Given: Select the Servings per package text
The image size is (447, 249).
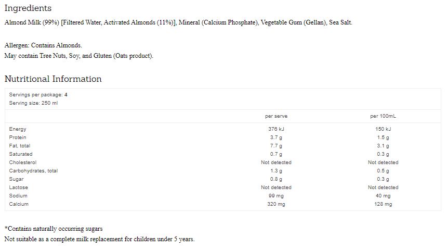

====

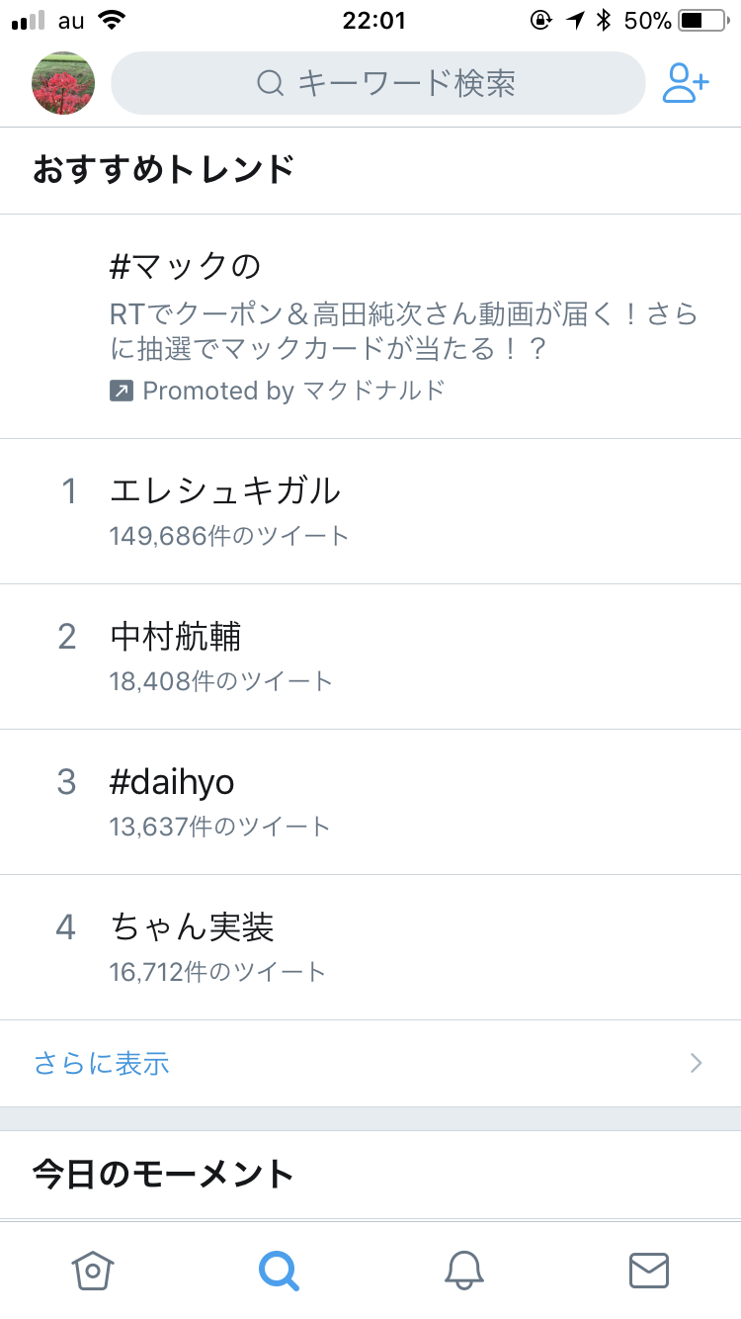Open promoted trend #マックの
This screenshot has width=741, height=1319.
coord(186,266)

====

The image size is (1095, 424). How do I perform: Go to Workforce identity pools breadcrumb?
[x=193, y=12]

====

What you should do: Extract from the records above the lines from the one containing "Given: Select the Servings per package text" to the one containing "The image size is (447, 249).", both lines included, exactly as they appear and with nothing else.

Completed task:
Given: Select the Servings per package text
The image size is (447, 249).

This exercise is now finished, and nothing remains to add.